パリのローランギャロスで開催中の全仏オープンは、現地時間5日に男子準々決勝2試合を行ない、第1シードのノバク・ジョコビッチが、地元フランスのジョーウィルフリード・ツォンガに4本のマッチポイントを握られる大苦戦を強いられた。それでもジョコビッチは、その窮地をいずれも攻めの姿勢で凌ぎ、6-1、5-7、5-7、7-6、6-1の逆転勝利で準決勝に進出した。


第3シードのロジャー・フェデラーも、ファン・マルティン・デルポトロに2セットを先取され、後がないところまで追い込まれる。だが、膝にケガを抱えるデルポトルは第4セット以降やや失速。対するフェデラーは徐々に調子を上げ、3-6、6-7、6-2、6-0、6-3の大逆転勝利を収めた。
ジョコビッチ対ツォンガの試合と、フェデラー対デルポトロの一戦は、それぞれ会場内の50メートルほど離れたスタジアムで、ほぼ同時刻にスタートした。数日前までパリを包んでいた暖気は完全に去り、時折小雨も落ちる寒空の下の試合である。
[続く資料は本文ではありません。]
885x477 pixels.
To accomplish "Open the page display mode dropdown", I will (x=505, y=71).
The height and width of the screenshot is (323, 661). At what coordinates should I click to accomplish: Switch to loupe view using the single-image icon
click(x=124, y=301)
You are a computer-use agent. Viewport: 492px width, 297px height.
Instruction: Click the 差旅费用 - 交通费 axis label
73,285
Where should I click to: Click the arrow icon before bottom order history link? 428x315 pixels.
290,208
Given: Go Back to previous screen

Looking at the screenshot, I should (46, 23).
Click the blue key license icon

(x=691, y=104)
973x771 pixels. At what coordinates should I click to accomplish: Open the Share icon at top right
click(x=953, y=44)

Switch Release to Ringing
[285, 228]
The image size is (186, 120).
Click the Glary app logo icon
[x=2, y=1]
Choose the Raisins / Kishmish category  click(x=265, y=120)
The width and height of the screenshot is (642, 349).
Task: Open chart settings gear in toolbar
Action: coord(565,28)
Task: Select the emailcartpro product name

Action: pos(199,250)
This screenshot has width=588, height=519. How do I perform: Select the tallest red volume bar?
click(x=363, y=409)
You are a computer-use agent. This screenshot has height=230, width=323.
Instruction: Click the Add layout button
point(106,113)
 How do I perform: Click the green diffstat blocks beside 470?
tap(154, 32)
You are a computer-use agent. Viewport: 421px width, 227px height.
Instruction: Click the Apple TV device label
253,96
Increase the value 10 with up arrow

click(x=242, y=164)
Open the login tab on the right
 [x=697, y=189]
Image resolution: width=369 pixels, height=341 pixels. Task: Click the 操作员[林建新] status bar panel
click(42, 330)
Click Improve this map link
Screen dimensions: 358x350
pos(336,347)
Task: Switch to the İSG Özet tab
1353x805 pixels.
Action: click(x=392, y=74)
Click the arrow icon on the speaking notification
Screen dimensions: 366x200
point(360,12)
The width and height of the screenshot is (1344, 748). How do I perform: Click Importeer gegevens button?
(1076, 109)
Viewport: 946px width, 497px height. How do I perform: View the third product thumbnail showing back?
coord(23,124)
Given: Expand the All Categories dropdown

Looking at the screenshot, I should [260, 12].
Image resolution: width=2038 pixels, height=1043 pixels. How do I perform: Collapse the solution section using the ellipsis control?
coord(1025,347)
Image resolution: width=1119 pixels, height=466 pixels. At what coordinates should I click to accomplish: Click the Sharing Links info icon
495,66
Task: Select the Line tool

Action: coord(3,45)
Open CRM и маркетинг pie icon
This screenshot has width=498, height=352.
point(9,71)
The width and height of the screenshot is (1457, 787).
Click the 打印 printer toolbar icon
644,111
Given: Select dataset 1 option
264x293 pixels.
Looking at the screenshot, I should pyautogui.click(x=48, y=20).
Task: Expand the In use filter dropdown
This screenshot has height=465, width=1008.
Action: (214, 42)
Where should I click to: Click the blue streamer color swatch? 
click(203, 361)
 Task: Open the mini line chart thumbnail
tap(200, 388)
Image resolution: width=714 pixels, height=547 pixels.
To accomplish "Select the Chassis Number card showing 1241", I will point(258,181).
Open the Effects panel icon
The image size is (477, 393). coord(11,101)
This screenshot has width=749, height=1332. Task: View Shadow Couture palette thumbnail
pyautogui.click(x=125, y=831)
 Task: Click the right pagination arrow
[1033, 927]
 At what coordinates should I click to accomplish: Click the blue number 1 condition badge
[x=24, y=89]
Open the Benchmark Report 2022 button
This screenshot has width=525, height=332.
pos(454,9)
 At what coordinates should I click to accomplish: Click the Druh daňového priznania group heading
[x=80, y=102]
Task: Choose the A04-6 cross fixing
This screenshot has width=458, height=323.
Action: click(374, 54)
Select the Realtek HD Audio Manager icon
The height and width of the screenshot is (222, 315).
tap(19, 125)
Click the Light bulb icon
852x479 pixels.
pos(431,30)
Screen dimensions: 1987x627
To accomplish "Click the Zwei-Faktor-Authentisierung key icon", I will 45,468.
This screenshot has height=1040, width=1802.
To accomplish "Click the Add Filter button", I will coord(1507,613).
ジョコビッチは試合開始と同時に快調に飛ばし、そしてもう片方のスタジアムでは、デルポトロが198cmの長身から繰り出す強打で、フェデラーを圧倒していた。ジョコビッチは僅か21分でセットを先取。対するフェデラーは、41分で第1セットを失った。
だが両方の試合とも、第2セットは接戦となり、同時に試合の様相も変わりだす。ジョコビッチは、息を吹き返したツォンガに第2・第3セットを連続で奪われ、一方のフェデラーは、第2セットをタイブレークで失いながらも第3セットを簡単に奪い返した。午後6時19分を迎えた時点で、どちらの試合もセットカウントは1-2。
ただし、追い上げられるジョコビッチが窮地にいるのに対し、追い上げるフェデラーは、勝利を射程距離に捕らえていた。フェデラーは、第4セットを1ゲームも落とすことなく奪取すると、最終セットも終始リード。掌握した潮流を最後まで逃すことなく、3セット連取で勝利を奪い去った。
フェデラーが3時間15分の熱戦に終止符を打ったそのとき、ジョコビッチは第4セット5-6の局面で、この日4本目のマッチポイントを強烈なスマッシュで凌いだところであった。遠くに聞こえる、フェデラーの勝利を告げるアナウンス。だがその声は、ジョコビッチの耳には入っていないだろう。彼は拳を硬く握り締めると、噛み締めるように何度も何度も、顔の前で小さなガッツポーズを繰り返す。その後もジョコビッチは、叫び声を上げながらフォアの強打を叩きこみ、第4セットをタイブレークに持ち込むことに成功した。
タイブレークは、一進一退の攻防となる。互いのショットがライン際を叩く長いラリーが続き、そして両者は時にネットに詰め、時にベースラインはるか後方まで下がり必死の守備を見せる。ジョコビッチもツォンガも恐るべき集中力を発揮し、凡ミスと呼べるようなプレーは存在せぬまま、タイブレークでも6-6と並んだ。だがこの場面でツォンガは、2本連続でそれまでに無かったようなミスショットを犯し、タイブレークを、そしてセットを失ってしまった。
試合開始から3時間37分が経過し、セットカウントは2対2のイーブン。しかしこのとき、それまで極限まで張り詰めていたスタジアムの空気が、ぷつりと弛緩したように感じられた。そのことを象徴するかのように、一斉に席を立ち始める多くの観客たち。最終セットでは、やや気持ちが切れてしまったツォンガを叩き、ジョコビッチが試合を決める。試合後、ツォンガはベンチに座ると頭からタオルをかぶり、そのまましばらく動けなかった。
試合展開こそ大きく異なるものの、ともに絶体絶命の窮地を脱し、フルセットの逆転勝利を収めたジョコビッチと、フェデラー。
2日間の休息を挟んだ現地時間の金曜日、2人は再び、準決勝で相まみえる。